*Saved data entries:*
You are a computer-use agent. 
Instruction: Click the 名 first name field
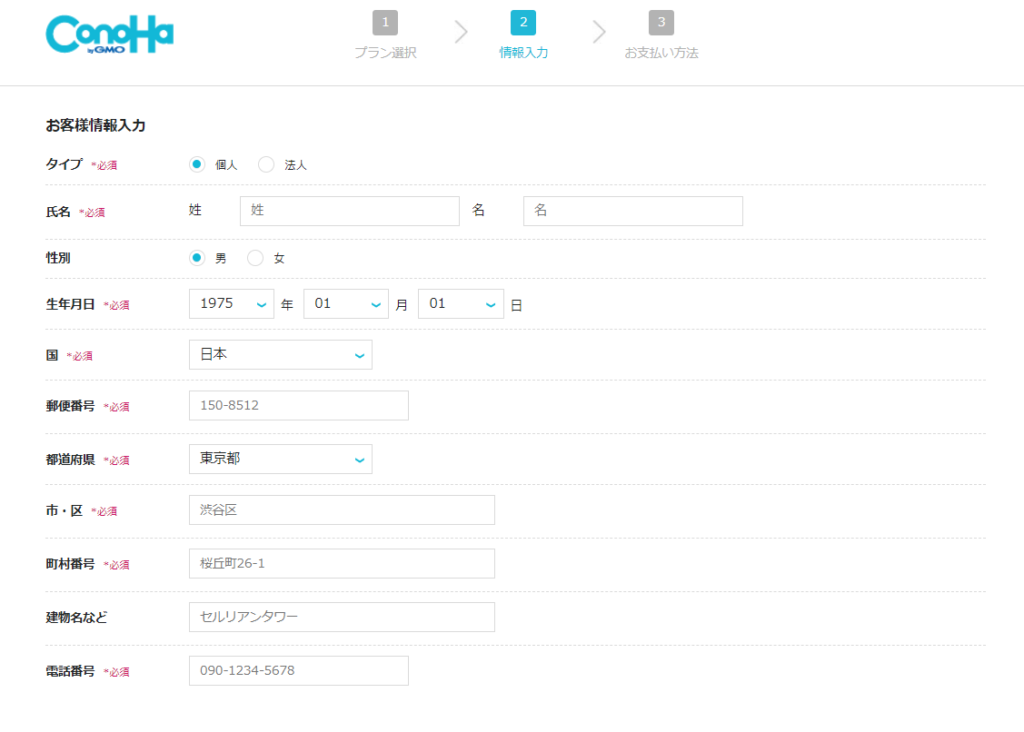pos(632,211)
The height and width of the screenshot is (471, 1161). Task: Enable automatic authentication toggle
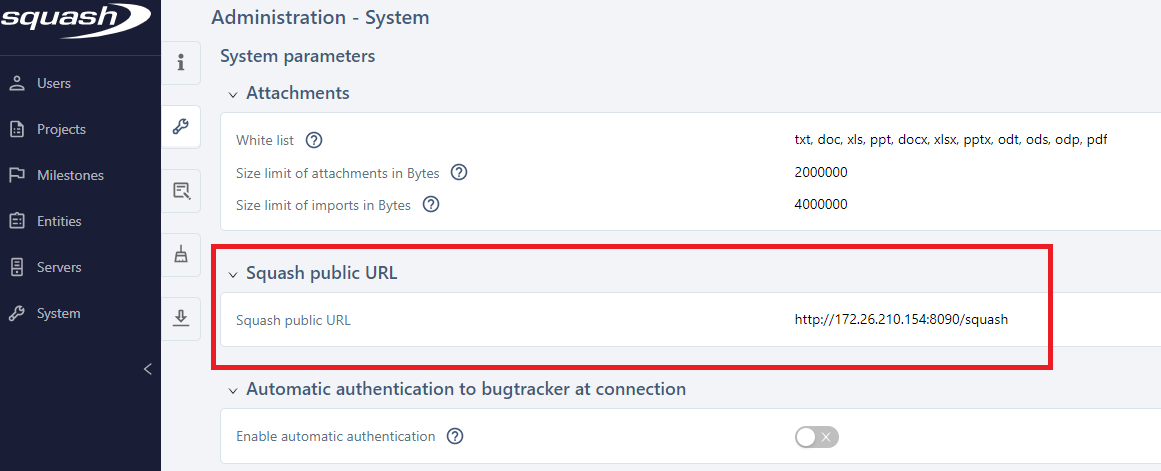[x=816, y=437]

*TASK OBJECTIVE:* The required output is every line from the one containing "The height and" through the last line of the records, inclusive, reproduced exactly and without pictures.

*FINAL ANSWER:*
The height and width of the screenshot is (471, 1161). Task: Enable automatic authentication toggle
[x=816, y=437]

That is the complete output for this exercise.